You can access super within five days, but at what cost to your future income?
Super funds have seesawed between saying they have no liquidity problems to saying they can give you access to your money whenever you need it.
Regardless, the federal government has told super funds it expects people should be able to access their super within five days, says a report from Nest Egg.
The Australian Prudential Regulation Authority (APRA) has offered ‘guidance’ to Australian super funds on making early-release payments to members, who meet the eligibility criteria, as soon as practicable.
“This is an opportunity for the super funds to demonstrate their commitment to their members at the time they need it the most,” said assistant minister for superannuation, financial services and financial technology, Jane Hume.
Implemented as part of the second COVID-19 economic stimulus package, the early access scheme should help Australians suffering financial hardship, allowing them to access $10,000 from their super this financial year, and a further $10,000 next financial year.
“Given the importance of cash flow for many people at this critical time, the Morrison government expects super funds to be paying members their money as quickly as possible, and within five business days,” said Ms Hume.
“We understand this is a very challenging time for all Australians. These measures will ensure that Australians impacted by the COVID-19 pandemic will receive this vital financial support as quickly as possible.”
While funds have openly supported the hardship assistance scheme, many are still cautioning Australians on the potential impact of accessing super early, suggesting that anyone undergoing hardship may be better off exhausting all other assistance measures first.
More than 600,000 members are expected to access their super early. The challenge for super funds will be to grant this access and, at the same time, mitigate the long-term outcomes for members, says Super Consumers Australia (SCA).
Members need to weigh up not only their immediate needs, but also their long-term futures when deciding what is right for them, says SCA.
“When weighing up whether to access your super early, it is a good idea to balance your whole household’s financial needs now and in retirement,” said SCA director Xavier O’Halloran.
“Members should also consider the insurance needs, as early access may leave them without enough superannuation to continue paying for insurance premiums in super.”
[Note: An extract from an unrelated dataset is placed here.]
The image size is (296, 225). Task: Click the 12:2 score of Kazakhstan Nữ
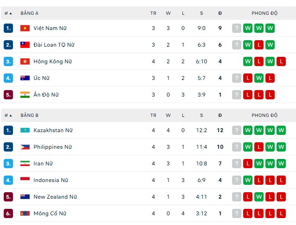202,130
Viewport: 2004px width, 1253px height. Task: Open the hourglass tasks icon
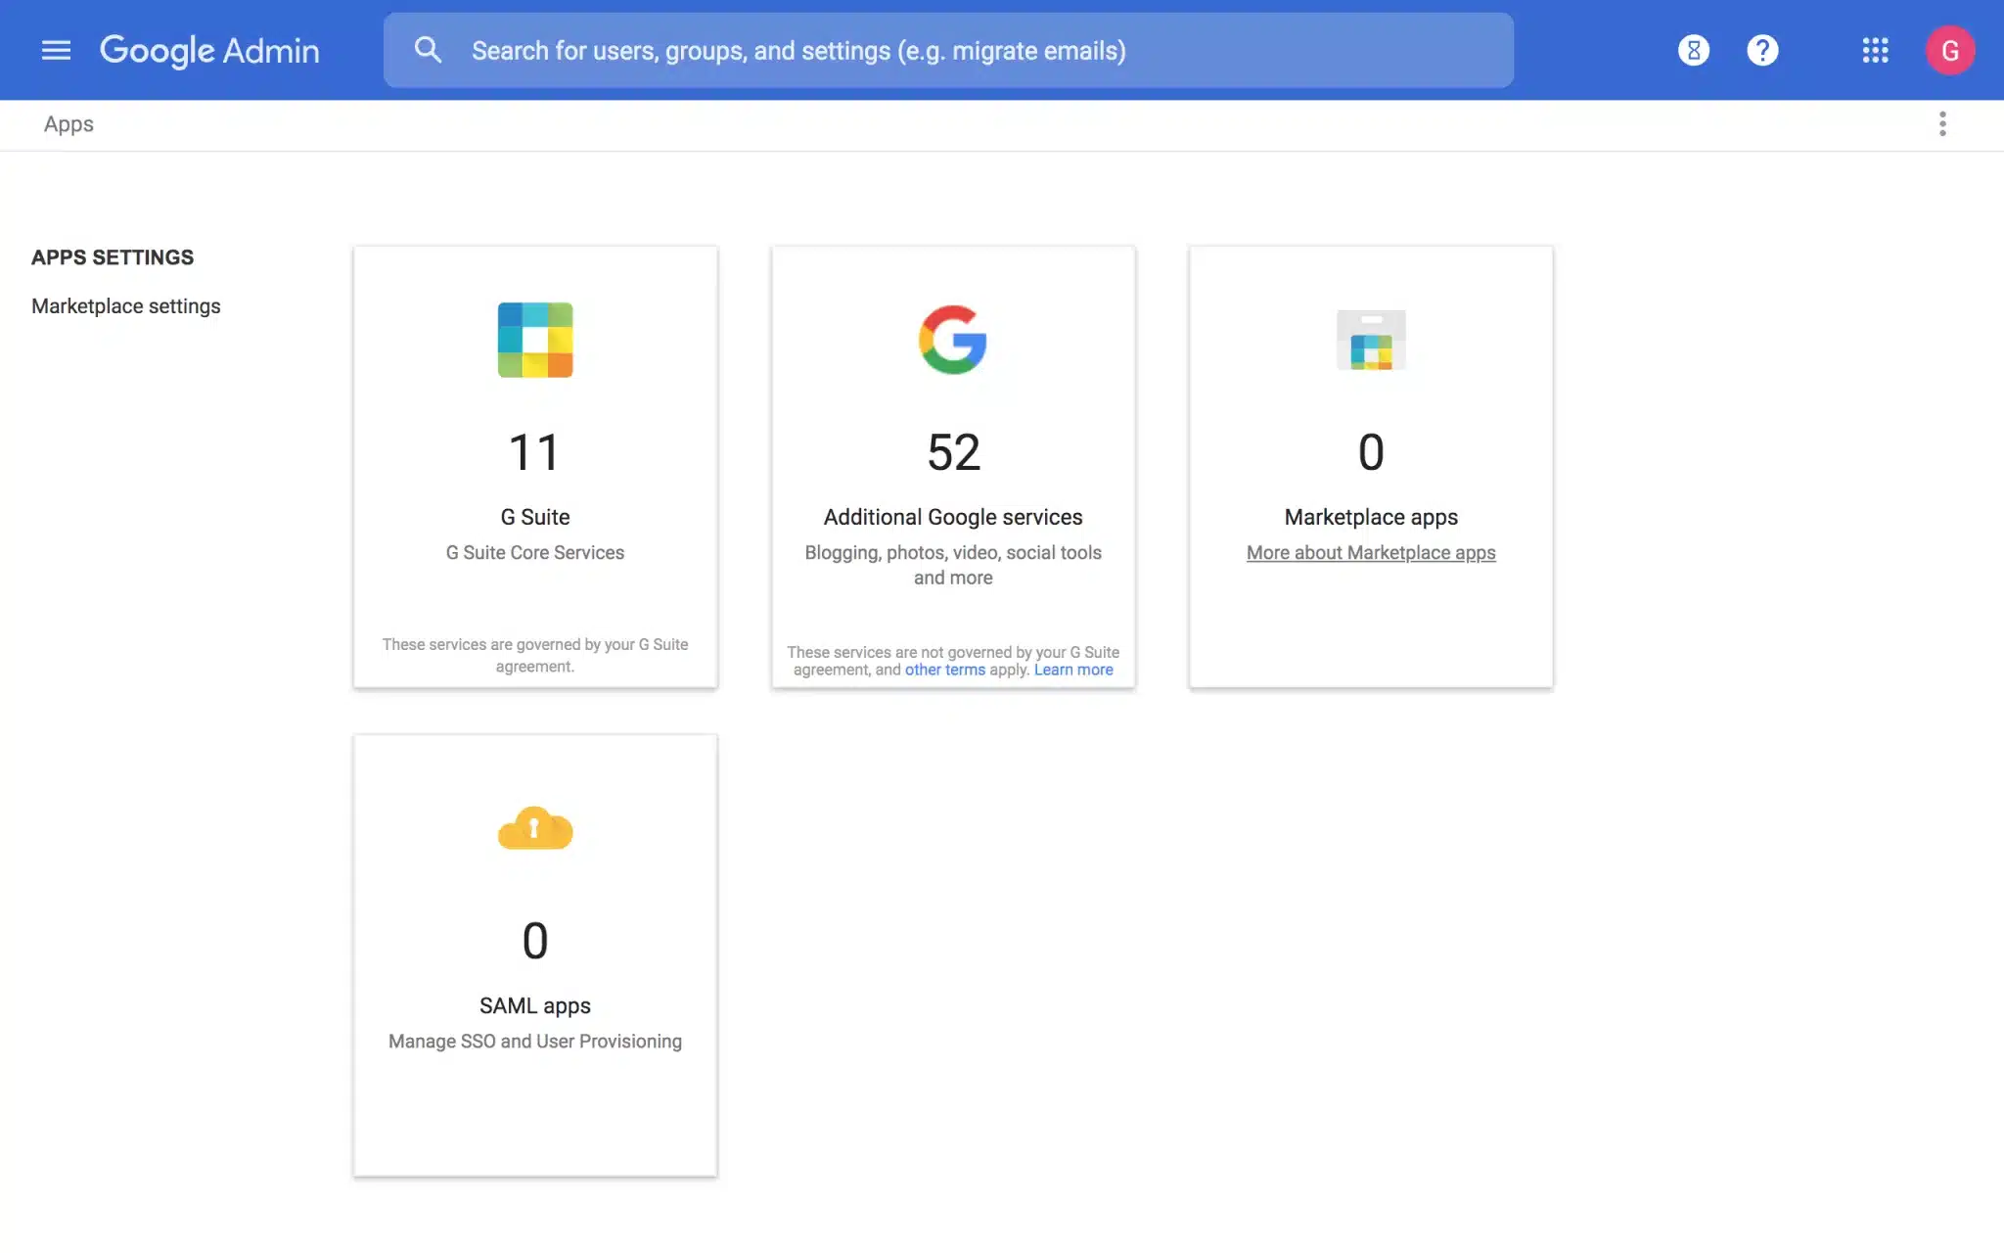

The super advocate highlighted how, should members wish to withdraw funds, selling low now will crystallise losses and any money spent today will not compound for tomorrow.
“Taking out money before retirement means losing the benefit of compound interest over a lifetime. Depending on how old you are, withdrawing money now could see you having to work much longer to make up the difference before you retire,” said Mr O’Halloran, who added that any reductions to super balances today, means less income in retirement.
While no one can accurately predict how much early access will impact future earnings, The Conexus Institute, Actuaries Institute and SCA have made best estimates based on the assumption an investor withdraws the full $20,000 now.
Someone currently aged 30 would see a reduction of $50,000 in their retirement balance. At the other end of the scale, someone aged 60 would see a reduction of $24,000, with a reduction in fortnightly income of $52 and a reduction of $1300 in annual income.
Do you intend to access your super early? Or will you try to ride it out?